A two week long cultural and heritage festival is held each year at Janadriyah, some 30 miles outside Riyadh. Originally The festival was founded as a massive camel race meet, but has gradually become a celebration of the regional heritage of Saudi Arabia. It now has a vast purpose built site. Think of the Royal Agriculture Show on steroids . There is a Camel racecourse and stand, complete with Royal Box. There are reconstructions of the various types of historical architecture from the Arabian regions, including Jeddah, Mecca and Medina which all look very authentic.
In fact there is a whole reconstructed street from Medina, complete with street vendors selling all kinds of goods and foods. There are stages for music and dancing and Bedouin tents for relaxing. Whole areas are cordoned with colourful prayer mats for prayer time. At the sides of the historical buildings are huge stands representing the Saudi Ministries and corporate Saudi Arabia all with their own hospitality areas. The same as at any British show. The event is enormous and marvelous.
The DS (darling son) and I were invited to attend with a British couple, the husband has been seconded to the Saudi military for a tour of duty. They have an eighteen year old daughter who has made friends with my son. They are both enjoying distracting each other from A’Level revision. We were part of an expat military convoy invited to attend the camel racing and then to enjoy the festival.
The day we attended was the first “Family Day” and it was packed. Later I discovered that over 600,0000 people had visited since the opening day the previous week.
For the Mutawwa, the Saudi Religious police, the festival is a hot bed of potential improper relationships. There are many young unmarried Saudi women and men attending who are not usually allowed to mingle, but with a combination of mobile phones and social media, in the mele of the Janadriyah anything is possible. The Mutawwa need to be on their toes, and in fact my friend her daughter and I all drape headscarves over our heads in order not to draw attention to ourselves. A year ago, a friend of hers was hit on the head by a Mutawwa for not covering it.
It seems as though this is not to be. Every where we go we are followed by photographers. This, we discover, is a Saudi anachronism. The country has an office for Tourism and Heritage, but it is almost impossible to visit Saudi Arabia as a tourist. So effectively there is no foreign tourism except for expats who have visas to work. This means that every effort is made to photograph us in order to prove that Tourism is flourishing. We receive an effusive welcome in every area of Festival, with local tourism chiefs (who mostly speak excellent english) exclaiming that we will have our pictures in the newspapers the next day.
They are most interested in taking photos of my son with his friend’s father, who they have assumed is his son. (How could a lone women and her son be at this festival without spousal chaperonage.) We do not disabuse them of this fact it would create too many complications.
At every cultural house we are presented with a goody bag. I come home with an incense burner, several fans, a poster of Mecca and some Saudi candy and many kindly invitations to visit other areas of the country with personalized tours to be arranged if we managed to travel there. I am overwhelmed by the friendliness and the welcome that we receive. We feel like true VIP’s. In every house we are offered dates and Arabian coffee or tea.

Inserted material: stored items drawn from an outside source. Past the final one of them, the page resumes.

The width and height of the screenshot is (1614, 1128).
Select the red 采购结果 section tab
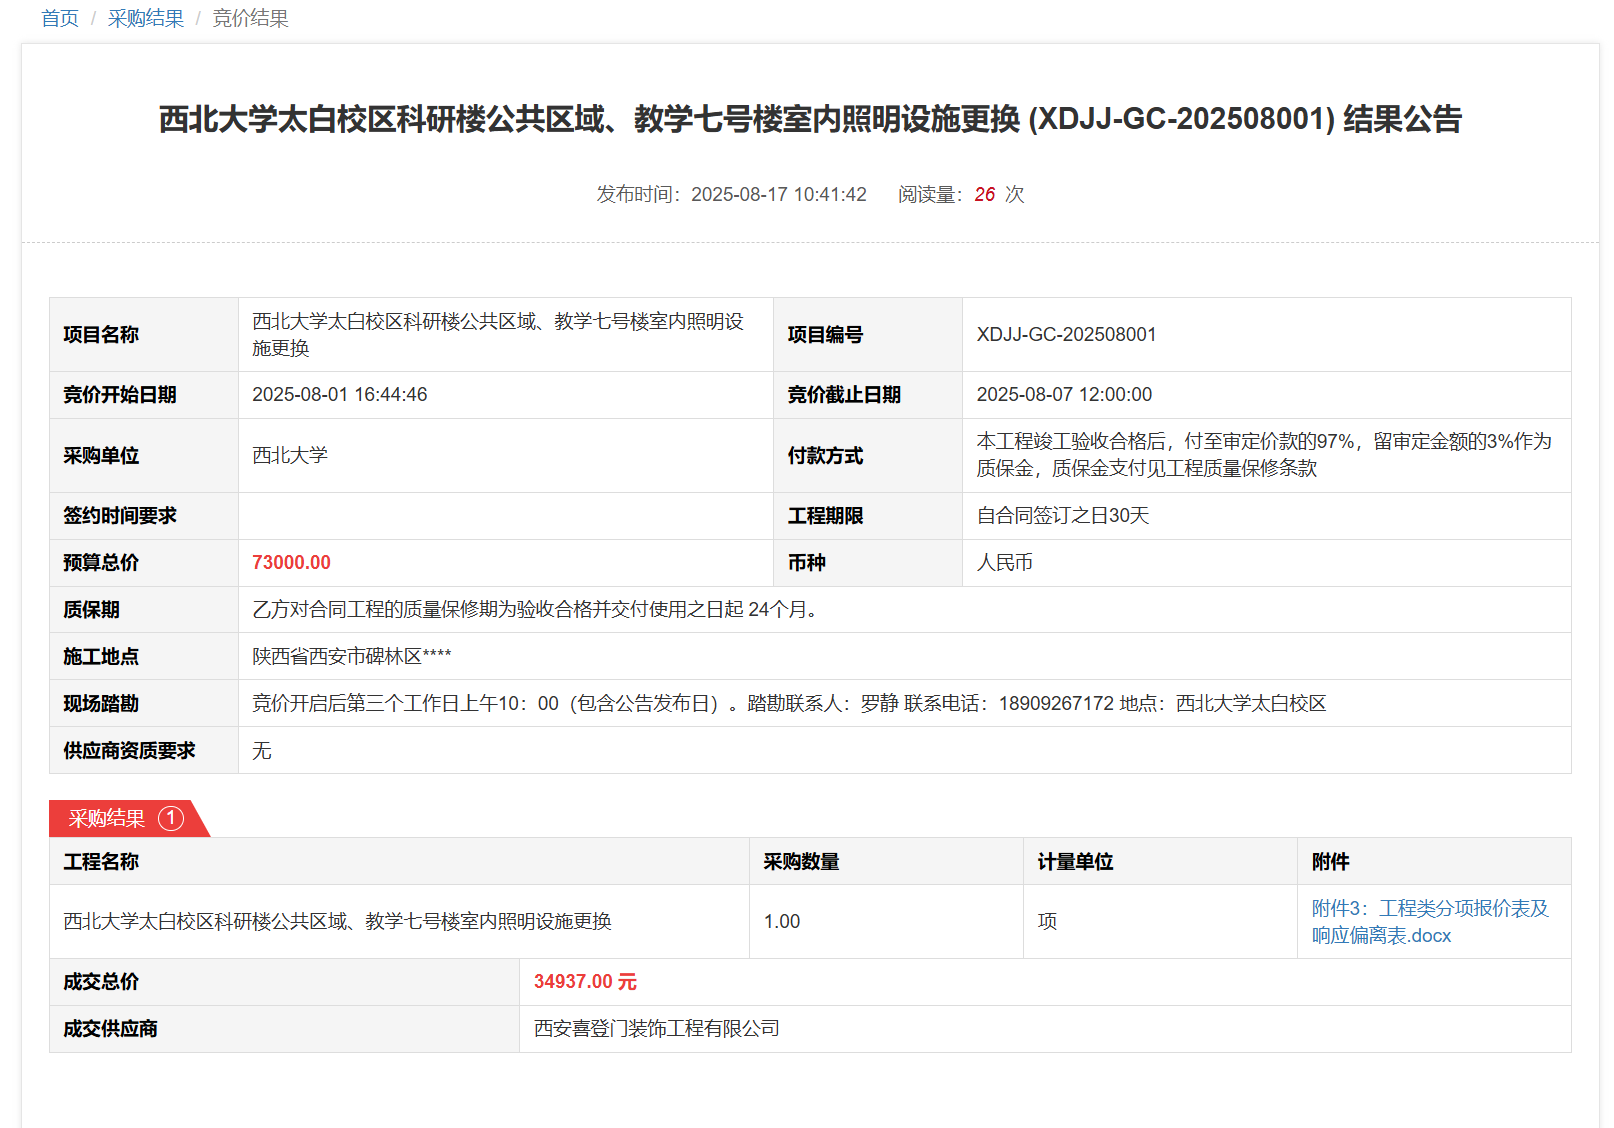click(107, 818)

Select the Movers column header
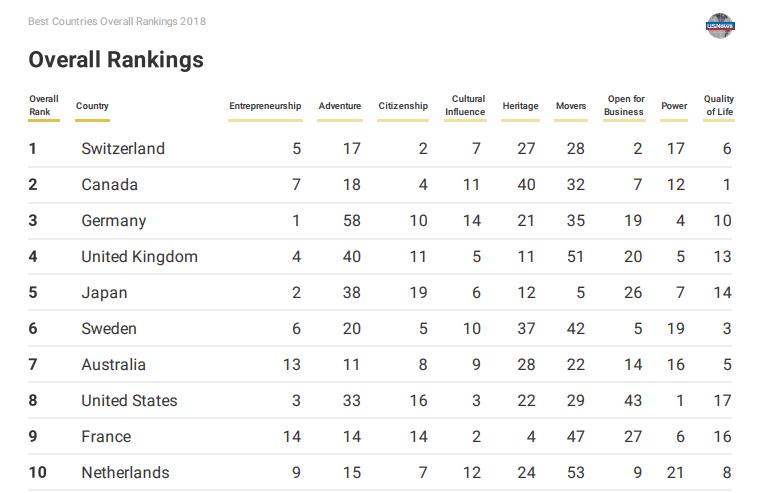tap(571, 106)
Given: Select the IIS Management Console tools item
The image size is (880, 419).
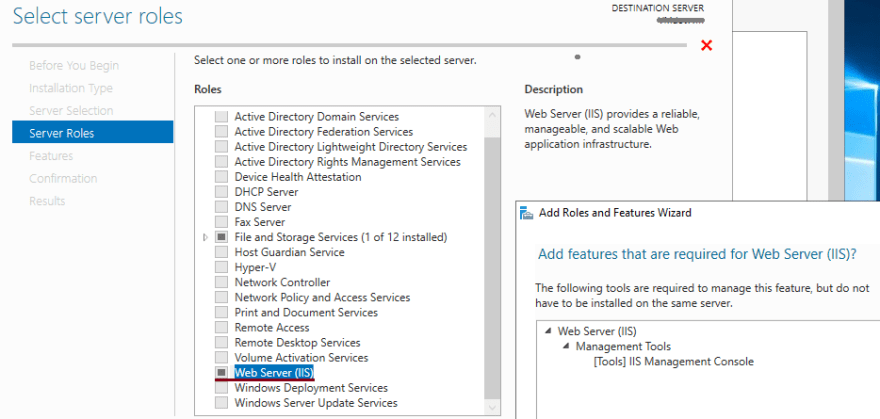Looking at the screenshot, I should [x=673, y=362].
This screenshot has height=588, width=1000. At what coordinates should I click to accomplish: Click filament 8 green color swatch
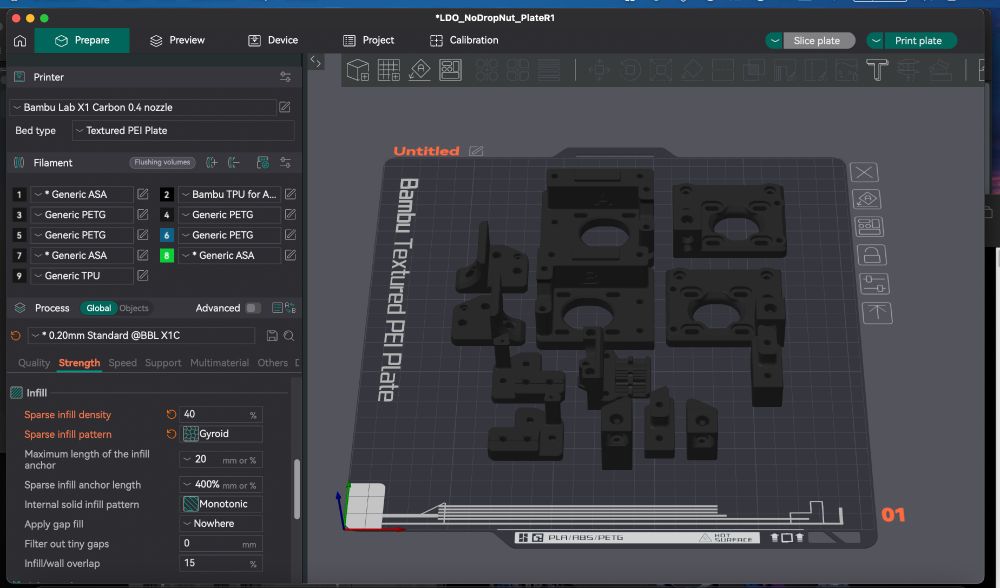point(167,256)
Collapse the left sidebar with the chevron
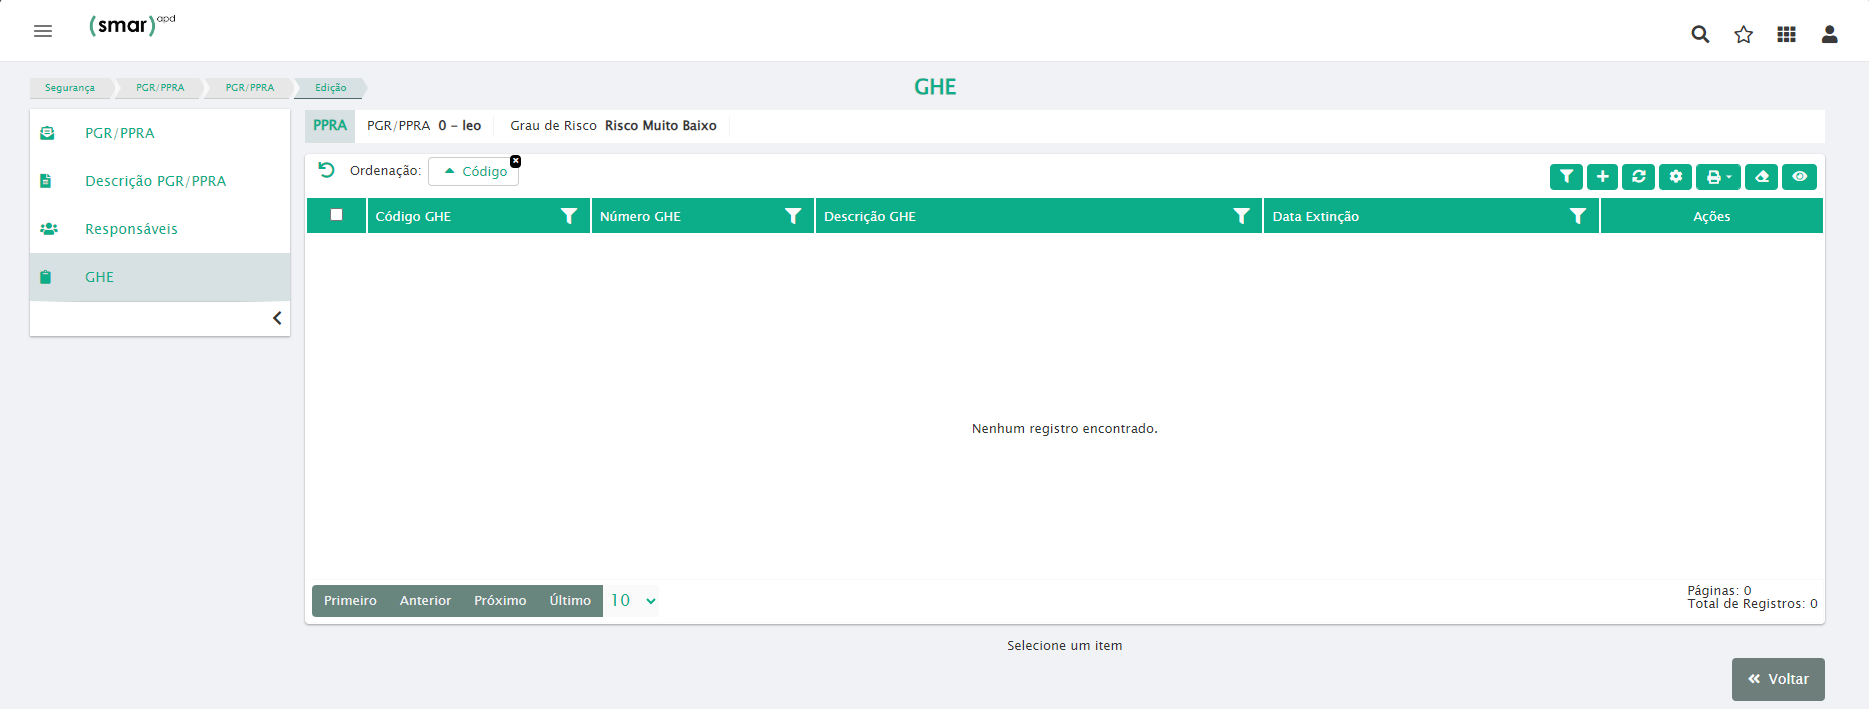The width and height of the screenshot is (1869, 709). click(277, 318)
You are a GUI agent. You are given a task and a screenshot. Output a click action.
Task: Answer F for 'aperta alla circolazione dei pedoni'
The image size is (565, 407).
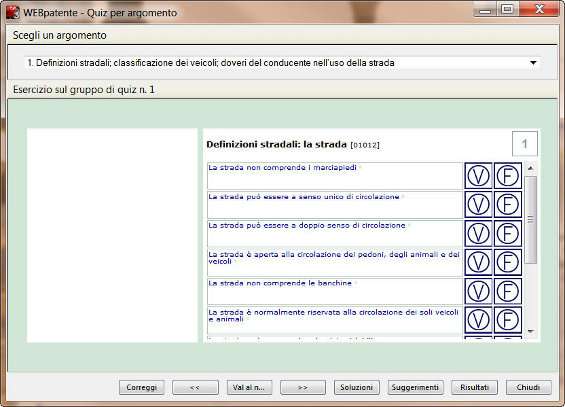tap(507, 262)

I am not sure what we have done to warrant such hospitality and it obvious that not everyone (even other expats) are given the same treatment. It certainly has made our visit very special. However I feel slightly like an appendage, I think some people are struggling to work out what are relationships are, as it would be very unusual for a Saudi woman to be accompanied by a married man unless he was her husband or close relative. I do hope that assumptions weren’t made.
We take a break to eat some food during prayers and sit down. Fule, a type of bean dip, lovely freshly baked flat breads, little hot crisp samosas; delicious. While we are busy eating our picnic we are approached by a girl doing henna tattoos.
I end up with a design all over my arm. At the same time I am not really aware of a Saudi girl, fully covered including Niqab scoping out the DS. She approaches my friend, who she believes must be his mother. She wants his phone number. She surreptitiously shows her uncovered face on her cell phone. She is a very pretty girl and her english is good. We have to be very careful, as the DS could be deported for engaging in any communication with her. The DS cannot talk to her. Over the coming days she continues to text my friend in order to find out how to contact the DS, but we cannot let them communicate as our visa’s might be rescinded if this were discovered by the Mutawwa. It just goes to show how complicated it can be being handsome and on display at the Janadriyah, as I read about the UAE gentlemen who were deported after being considered too handsome. I realize how fortunate we were that the DS was not caught by the religious police.